# Exercise set:
1. Answer these questions from the post on bouillon and leg cramps below, one answer per line:
(a) How far up in the air would the writer's big toe sometimes point during a cramp?
(b) What change does the writer think has worked over the last couple of months?
(c) What does the writer identify as the likely cause of the cramps?
2. Translate this sentence from the post on bouillon and leg cramps below into Spanish: "All I know is, based on evidence so far, I seem to get the cramps when I’ve been consuming caffeine, and not when I haven’t."

# Provided text:

Bouillon and Leg Cramps

Over the years, especially in recent years, I’ve had a recurring problem with painful leg and foot cramps first thing in the morning, sometimes so severe that when I stood up my big toe would be pointing 80° up in the air. If you search Google for cramp remedies, you’ll find things that work like magic for some people but are no help at all for others. Often the reported solution is either supplementing with an electrolyte, drinking more water, or stretching, massaging, and/or strengthening the affected muscles.

I think I’ve figured out, tentatively, that increasing my sodium intake works for me, or at least it seems to have worked over the last couple of months.

From experiment and observation, I’m pretty sure I’ve identified caffeine as the likely cause, or at least one strongly implicated precursor to my cramps. Whether this is because caffeine interferes with electrolyte absorption, or it has a dehydrating effect, or it’s some combination or some other mechanism entirely, I don’t know. All I know is, based on evidence so far, I seem to get the cramps when I’ve been consuming caffeine, and not when I haven’t.

The problem is, I sometimes have a hard time functioning without the stimulant effect of caffeine. I mean a really hard time. Do I “need” caffeine? That’s debatable. Certainly I have a strong wish not to abstain entirely.

# Input data:
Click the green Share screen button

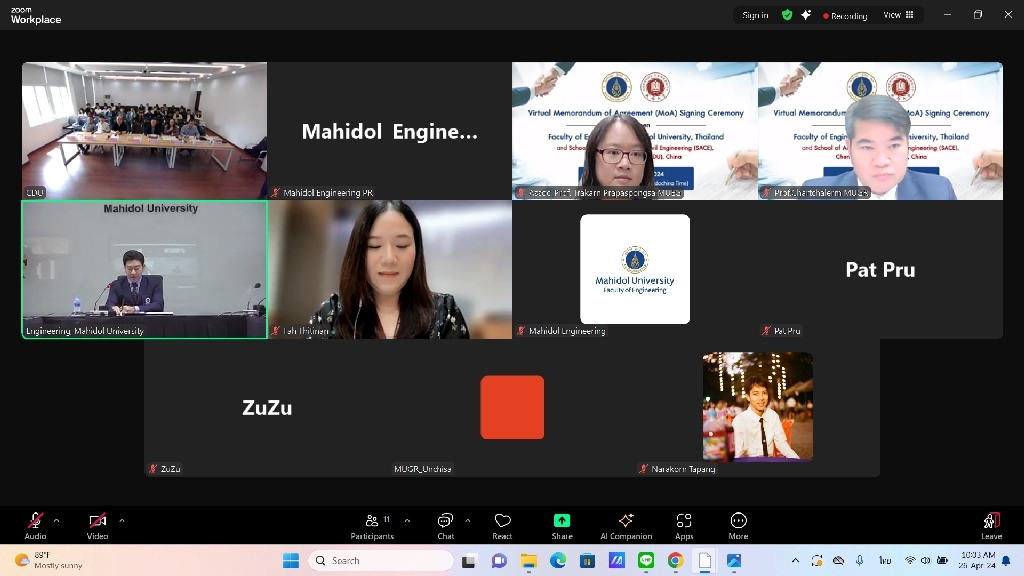(562, 525)
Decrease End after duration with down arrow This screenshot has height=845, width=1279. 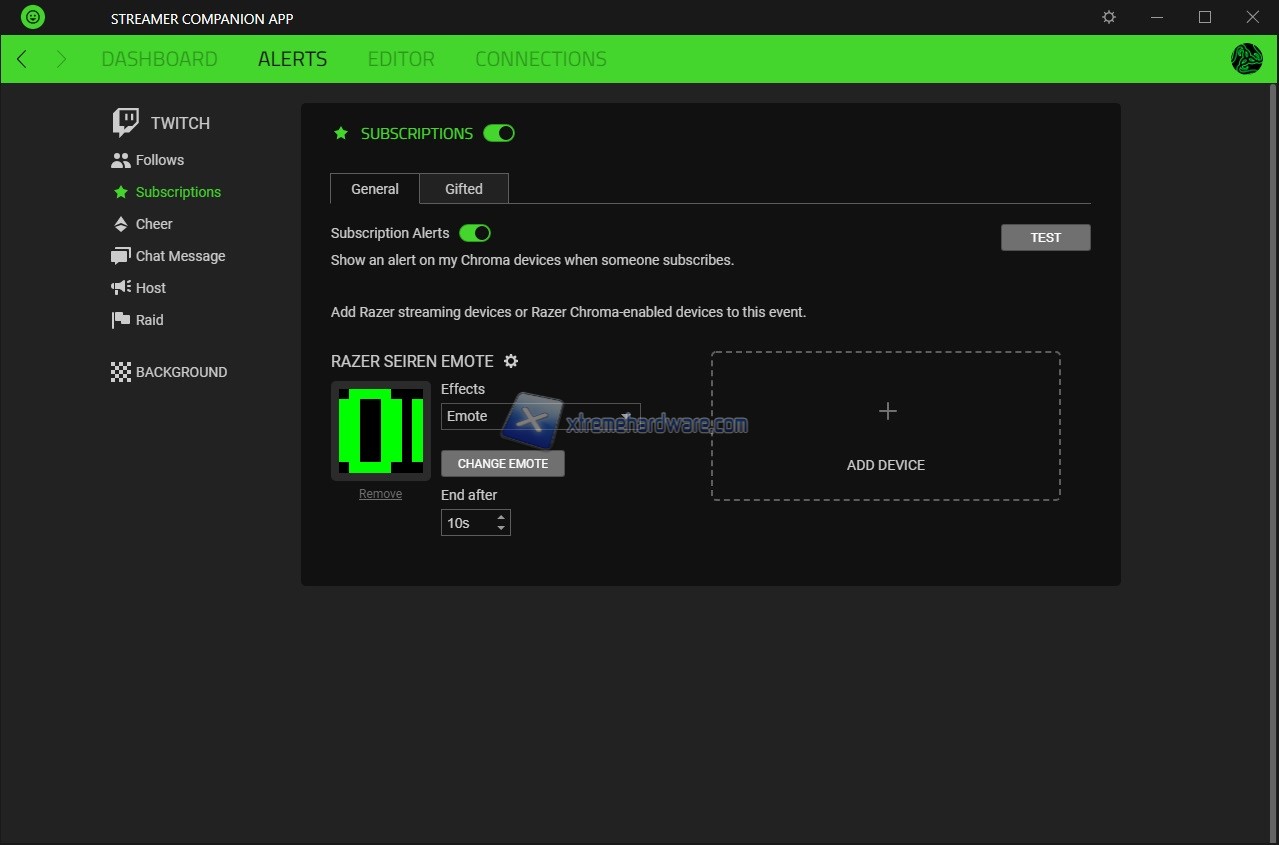click(x=501, y=528)
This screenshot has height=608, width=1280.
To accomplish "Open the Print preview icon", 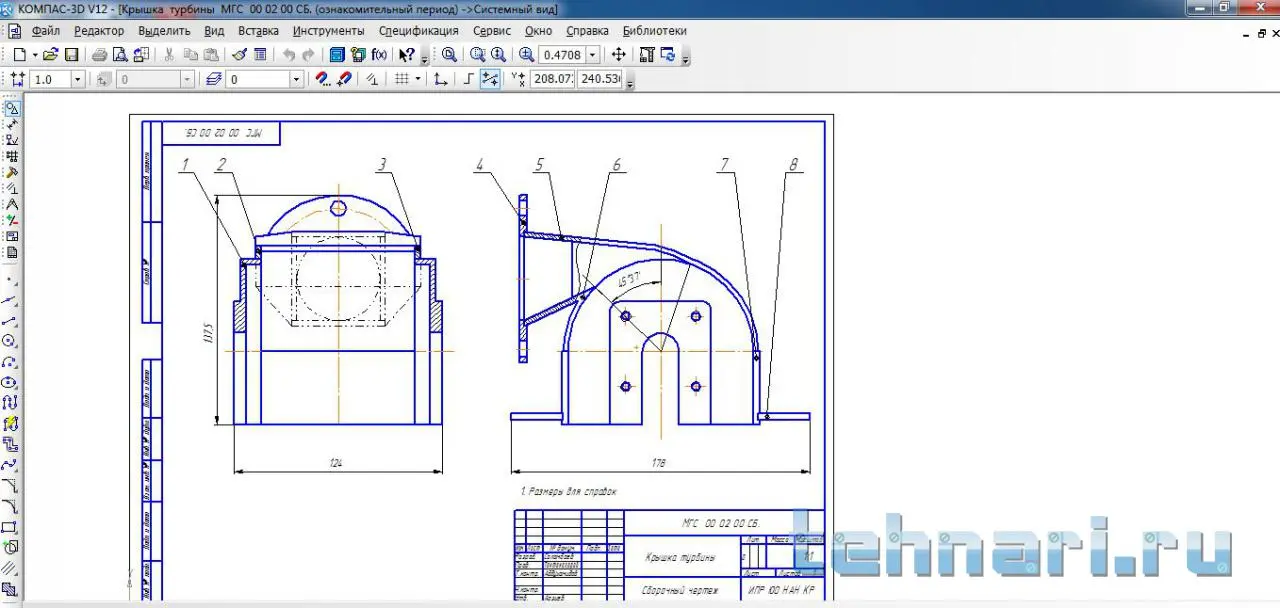I will point(121,55).
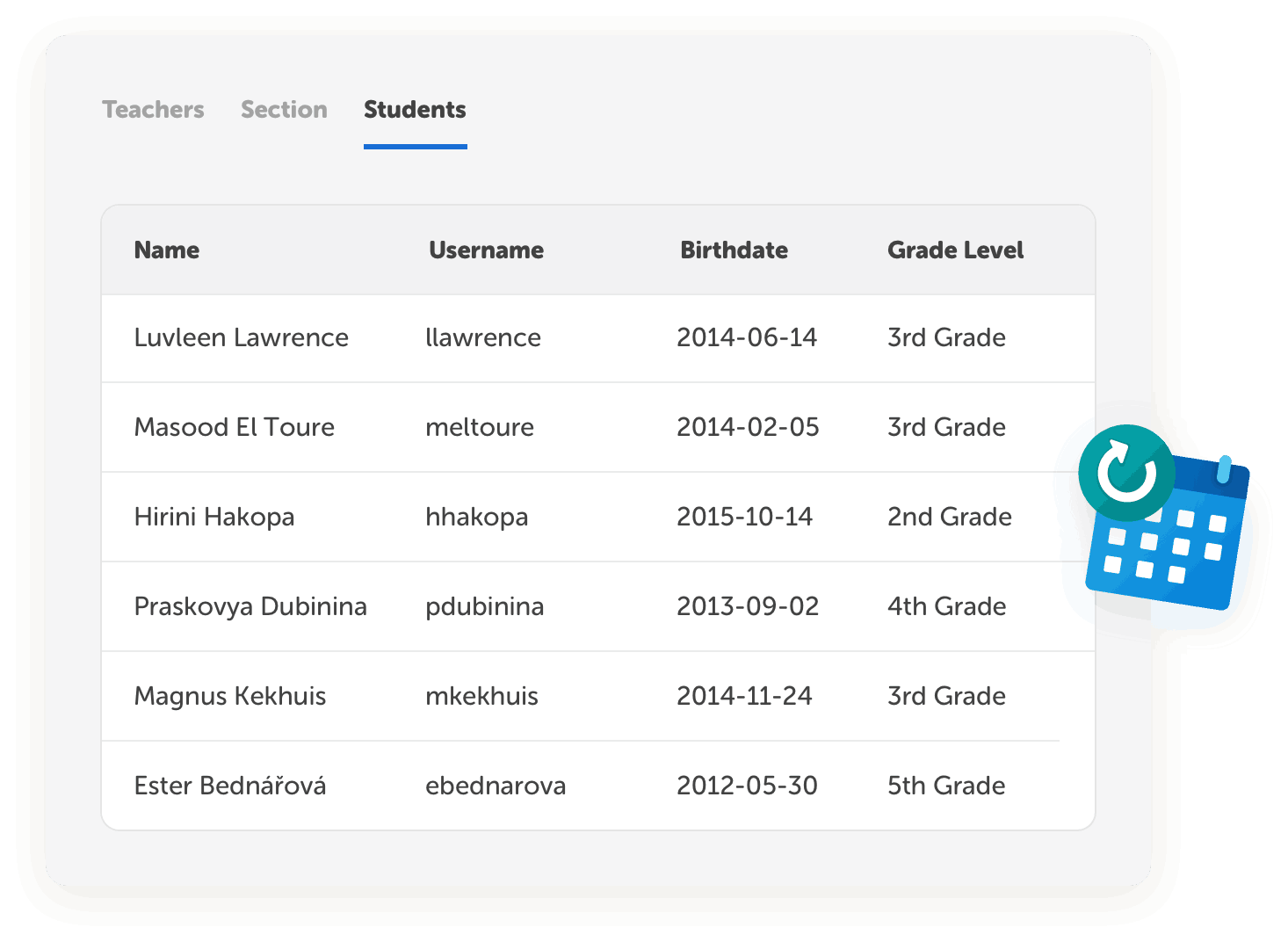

# Task-by-task answers:
1.
(a) 80°
(b) Increasing sodium intake
(c) Caffeine

2. Lo único que sé es que, según la evidencia hasta ahora, parece que me dan los calambres cuando he estado consumiendo cafeína, y no cuando no la he consumido.